Faculty researcher introduces concept of ‘rephotography’ to examine how AI ‘sees’ images
How do artificial intelligence (AI) systems generate images and what does their visual logic reveal about authorship, bias and historical context?
These questions sit at the heart of a new article co-authored by Dr Jim Brogden in the School of Media and Communication and Professor Kris Erickson (University of Glasgow), which presents an experimental, practice-based investigation into generative image systems and their aesthetic and cultural assumptions.
Published in the forthcoming special issue of the Journal of Visual Art Practice, the article, ‘On the Process of Image Creation with Artificial Intelligence: Rephotography Using Midjourney AI’ introduces rephotography as a critical method for engaging with AI image generation.
Rather than producing novel imagery, Brogden and Erickson use carefully constructed prompts to reconstruct canonical photographs using the generative AI tool Midjourney. By attempting to ‘rephotograph’ existing images, the researchers are able to observe how the system interprets, distorts and reassembles visual culture.
Untitled self portrait (circa 1960s) by Vivian Maier. Credit: Vivian Maier.
Through a series of empirical experiments, the article reveals recurring patterns in AI-generated images, including:
- Hallucination
- default aesthetics
- overfitting to iconic visual forms
- a detachment from historical and social context.
Instead of treating these outcomes as technical failures, Dr Brogden and Professor Erickson frame them as productive symptoms – entry points for critique that expose how generative systems are shaped by their training data, probabilities and omissions.
Midjourney outputs at intermediate steps a-d.
“Our analysis draws attention to the layered processes involved in AI image creation, including prompt engineering, data culture and questions of authorial agency,” Dr Jim Brogden says. “In doing so, our work challenges assumptions that AI-generated images are neutral or transparent representations.
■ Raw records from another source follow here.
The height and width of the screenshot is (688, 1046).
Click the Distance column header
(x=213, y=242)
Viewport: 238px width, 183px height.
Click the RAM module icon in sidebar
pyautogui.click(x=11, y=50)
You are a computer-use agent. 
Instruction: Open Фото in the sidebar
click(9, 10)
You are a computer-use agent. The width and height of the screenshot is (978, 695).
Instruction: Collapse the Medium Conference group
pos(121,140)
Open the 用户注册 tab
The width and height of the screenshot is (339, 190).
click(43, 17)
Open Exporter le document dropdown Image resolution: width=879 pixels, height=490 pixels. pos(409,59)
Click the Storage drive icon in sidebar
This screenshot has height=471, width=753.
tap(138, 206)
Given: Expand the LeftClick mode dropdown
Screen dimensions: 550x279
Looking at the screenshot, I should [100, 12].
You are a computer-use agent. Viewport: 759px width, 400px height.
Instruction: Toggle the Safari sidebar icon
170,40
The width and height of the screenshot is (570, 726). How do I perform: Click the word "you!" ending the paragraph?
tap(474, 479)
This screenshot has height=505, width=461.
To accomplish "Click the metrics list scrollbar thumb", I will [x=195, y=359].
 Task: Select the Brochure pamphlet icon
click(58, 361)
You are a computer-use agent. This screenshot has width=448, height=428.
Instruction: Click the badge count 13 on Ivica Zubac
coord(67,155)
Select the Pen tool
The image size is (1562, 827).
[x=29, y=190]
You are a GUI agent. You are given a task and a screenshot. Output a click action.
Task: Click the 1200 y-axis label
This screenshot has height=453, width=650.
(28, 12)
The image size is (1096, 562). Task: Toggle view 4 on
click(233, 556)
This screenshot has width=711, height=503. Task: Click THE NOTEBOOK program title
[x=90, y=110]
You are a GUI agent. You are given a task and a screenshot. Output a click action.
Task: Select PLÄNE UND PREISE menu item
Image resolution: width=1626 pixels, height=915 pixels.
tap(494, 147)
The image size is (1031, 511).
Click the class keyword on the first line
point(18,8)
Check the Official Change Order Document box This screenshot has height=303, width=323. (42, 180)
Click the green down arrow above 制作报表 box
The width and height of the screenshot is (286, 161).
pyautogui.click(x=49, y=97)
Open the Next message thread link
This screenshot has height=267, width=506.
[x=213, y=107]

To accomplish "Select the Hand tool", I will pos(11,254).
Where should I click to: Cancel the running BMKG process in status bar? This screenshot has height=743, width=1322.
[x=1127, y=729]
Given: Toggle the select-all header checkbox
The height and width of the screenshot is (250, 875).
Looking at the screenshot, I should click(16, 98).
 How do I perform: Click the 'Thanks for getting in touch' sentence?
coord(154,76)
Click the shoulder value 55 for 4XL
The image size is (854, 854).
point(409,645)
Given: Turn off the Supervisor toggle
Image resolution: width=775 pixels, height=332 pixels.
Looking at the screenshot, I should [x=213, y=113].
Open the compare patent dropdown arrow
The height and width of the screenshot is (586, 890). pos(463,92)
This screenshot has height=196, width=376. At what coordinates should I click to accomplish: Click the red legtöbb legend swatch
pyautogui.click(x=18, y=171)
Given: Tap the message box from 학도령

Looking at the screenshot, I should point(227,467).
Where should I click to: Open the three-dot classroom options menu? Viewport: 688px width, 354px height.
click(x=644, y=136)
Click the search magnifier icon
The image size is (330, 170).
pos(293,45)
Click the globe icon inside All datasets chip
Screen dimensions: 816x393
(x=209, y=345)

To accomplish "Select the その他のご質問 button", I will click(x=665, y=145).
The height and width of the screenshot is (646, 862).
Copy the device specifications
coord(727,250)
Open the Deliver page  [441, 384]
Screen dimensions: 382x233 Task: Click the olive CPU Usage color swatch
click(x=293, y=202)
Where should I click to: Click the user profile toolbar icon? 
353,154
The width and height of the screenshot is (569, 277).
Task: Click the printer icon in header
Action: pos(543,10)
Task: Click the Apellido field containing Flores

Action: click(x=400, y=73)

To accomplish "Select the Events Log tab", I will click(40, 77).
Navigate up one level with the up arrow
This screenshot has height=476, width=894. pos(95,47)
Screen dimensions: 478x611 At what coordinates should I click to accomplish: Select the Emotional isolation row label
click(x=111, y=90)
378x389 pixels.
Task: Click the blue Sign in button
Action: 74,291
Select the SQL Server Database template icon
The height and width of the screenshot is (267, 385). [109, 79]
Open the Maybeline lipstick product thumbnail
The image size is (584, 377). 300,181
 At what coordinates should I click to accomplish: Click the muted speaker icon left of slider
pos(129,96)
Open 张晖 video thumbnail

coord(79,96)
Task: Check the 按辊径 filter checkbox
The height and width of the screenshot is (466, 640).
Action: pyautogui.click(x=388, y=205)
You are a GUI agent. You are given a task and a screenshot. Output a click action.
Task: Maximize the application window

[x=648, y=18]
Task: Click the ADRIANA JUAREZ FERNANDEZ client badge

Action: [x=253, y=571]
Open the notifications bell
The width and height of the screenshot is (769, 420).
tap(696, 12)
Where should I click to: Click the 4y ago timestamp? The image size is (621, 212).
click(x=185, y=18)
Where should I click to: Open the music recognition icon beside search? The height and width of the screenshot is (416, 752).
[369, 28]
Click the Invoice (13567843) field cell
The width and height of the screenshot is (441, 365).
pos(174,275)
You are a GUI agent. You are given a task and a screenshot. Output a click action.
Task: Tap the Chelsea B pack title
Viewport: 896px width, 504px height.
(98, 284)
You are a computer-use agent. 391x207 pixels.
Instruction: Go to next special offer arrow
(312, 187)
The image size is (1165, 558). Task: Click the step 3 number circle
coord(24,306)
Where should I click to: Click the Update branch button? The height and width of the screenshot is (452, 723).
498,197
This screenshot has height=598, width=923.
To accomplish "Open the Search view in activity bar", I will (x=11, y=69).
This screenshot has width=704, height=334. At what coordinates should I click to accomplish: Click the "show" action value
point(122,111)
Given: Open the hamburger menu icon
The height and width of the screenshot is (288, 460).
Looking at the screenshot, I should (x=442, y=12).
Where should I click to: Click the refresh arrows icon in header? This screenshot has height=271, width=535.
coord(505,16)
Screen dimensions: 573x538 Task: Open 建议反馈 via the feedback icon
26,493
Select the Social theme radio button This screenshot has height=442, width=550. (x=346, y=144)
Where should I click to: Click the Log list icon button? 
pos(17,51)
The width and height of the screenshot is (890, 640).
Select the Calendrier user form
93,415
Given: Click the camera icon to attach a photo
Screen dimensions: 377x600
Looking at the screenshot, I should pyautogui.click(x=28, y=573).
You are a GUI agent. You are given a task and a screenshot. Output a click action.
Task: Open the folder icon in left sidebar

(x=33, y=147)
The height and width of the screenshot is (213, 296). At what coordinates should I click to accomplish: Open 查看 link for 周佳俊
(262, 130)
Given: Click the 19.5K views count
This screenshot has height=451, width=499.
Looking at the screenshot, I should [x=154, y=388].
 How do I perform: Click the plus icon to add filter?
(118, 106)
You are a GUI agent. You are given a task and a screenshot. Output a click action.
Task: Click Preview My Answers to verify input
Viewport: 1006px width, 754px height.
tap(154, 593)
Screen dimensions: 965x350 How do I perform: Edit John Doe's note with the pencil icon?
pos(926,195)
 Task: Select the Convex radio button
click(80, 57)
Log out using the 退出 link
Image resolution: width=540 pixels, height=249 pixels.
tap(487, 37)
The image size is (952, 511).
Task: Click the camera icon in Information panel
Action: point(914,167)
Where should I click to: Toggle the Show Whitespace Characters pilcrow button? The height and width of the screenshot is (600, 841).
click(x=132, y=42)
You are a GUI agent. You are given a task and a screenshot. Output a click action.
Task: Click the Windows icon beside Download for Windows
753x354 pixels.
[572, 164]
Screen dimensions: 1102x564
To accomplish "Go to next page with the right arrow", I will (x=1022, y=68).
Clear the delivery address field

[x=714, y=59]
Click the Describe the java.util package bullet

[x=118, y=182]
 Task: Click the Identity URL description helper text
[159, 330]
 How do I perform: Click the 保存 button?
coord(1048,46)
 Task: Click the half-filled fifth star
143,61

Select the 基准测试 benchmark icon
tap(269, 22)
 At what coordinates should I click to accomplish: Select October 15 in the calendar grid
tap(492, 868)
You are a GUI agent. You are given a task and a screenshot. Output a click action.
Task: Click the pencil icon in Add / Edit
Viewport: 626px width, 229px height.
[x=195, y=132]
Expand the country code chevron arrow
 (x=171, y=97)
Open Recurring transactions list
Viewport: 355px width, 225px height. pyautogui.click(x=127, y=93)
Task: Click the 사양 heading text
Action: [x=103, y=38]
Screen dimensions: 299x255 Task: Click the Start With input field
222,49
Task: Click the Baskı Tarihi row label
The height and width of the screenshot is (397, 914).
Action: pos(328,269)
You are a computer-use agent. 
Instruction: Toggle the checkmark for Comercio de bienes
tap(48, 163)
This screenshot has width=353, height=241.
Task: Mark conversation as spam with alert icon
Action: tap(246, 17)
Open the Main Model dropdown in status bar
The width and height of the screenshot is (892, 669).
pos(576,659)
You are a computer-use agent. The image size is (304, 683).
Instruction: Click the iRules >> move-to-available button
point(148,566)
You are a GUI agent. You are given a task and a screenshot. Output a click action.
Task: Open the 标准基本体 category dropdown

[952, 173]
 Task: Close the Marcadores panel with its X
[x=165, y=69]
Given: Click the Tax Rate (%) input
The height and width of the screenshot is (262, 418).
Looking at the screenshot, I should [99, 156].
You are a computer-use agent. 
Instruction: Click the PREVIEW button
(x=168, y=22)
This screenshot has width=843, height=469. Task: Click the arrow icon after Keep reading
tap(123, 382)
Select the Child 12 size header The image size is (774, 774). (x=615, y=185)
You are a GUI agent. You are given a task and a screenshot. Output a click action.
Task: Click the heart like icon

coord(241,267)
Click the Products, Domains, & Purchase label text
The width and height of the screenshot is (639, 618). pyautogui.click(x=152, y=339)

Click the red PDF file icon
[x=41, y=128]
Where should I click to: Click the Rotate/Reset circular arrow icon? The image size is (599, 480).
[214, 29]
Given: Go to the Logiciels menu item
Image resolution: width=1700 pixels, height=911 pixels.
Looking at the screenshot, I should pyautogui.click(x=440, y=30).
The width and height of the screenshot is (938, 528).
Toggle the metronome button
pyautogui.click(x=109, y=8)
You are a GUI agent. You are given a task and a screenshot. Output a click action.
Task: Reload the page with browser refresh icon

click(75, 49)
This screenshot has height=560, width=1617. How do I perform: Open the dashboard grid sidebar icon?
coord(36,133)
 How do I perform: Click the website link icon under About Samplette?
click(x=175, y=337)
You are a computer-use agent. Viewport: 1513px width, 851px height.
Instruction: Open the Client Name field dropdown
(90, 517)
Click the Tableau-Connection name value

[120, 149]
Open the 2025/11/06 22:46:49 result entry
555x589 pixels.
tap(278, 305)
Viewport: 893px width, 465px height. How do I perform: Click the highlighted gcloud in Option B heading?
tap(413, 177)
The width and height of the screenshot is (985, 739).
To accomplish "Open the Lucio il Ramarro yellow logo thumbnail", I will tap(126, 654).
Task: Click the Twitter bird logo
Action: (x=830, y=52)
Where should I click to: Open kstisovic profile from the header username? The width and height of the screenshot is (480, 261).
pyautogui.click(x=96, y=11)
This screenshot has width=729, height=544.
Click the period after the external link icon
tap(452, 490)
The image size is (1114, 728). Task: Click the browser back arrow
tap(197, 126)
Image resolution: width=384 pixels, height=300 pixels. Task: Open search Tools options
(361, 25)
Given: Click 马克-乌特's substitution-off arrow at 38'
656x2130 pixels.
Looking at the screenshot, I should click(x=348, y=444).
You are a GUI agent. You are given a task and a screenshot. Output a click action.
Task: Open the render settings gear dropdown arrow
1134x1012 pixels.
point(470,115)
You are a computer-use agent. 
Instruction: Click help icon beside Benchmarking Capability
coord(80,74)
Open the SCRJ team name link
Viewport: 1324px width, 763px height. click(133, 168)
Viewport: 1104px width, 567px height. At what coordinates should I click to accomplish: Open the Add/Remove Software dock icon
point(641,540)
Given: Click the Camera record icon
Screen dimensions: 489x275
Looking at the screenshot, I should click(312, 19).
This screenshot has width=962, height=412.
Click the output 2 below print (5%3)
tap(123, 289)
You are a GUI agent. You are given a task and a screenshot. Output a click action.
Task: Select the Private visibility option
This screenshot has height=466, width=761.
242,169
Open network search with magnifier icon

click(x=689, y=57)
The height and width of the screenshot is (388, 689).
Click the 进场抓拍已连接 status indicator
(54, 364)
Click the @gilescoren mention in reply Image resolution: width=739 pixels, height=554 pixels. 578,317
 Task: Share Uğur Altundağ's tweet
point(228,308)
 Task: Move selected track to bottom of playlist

Generative images are instead saturated with the biases, absences and logics embedded within their training corpora.
“Against this backdrop, rephotography functions as a performative and critical mirror, reflecting the system’s underlying visual assumptions back to the viewer.”
The work also situates contemporary AI image practices within longer histories of photography and visual culture. Drawing on discussions of canonical photographic self-portraiture – including the work of Vivian Maier – the article highlights how framing, omission and context shape meaning, and how these concerns persist, albeit in altered form, within AI-generated imagery.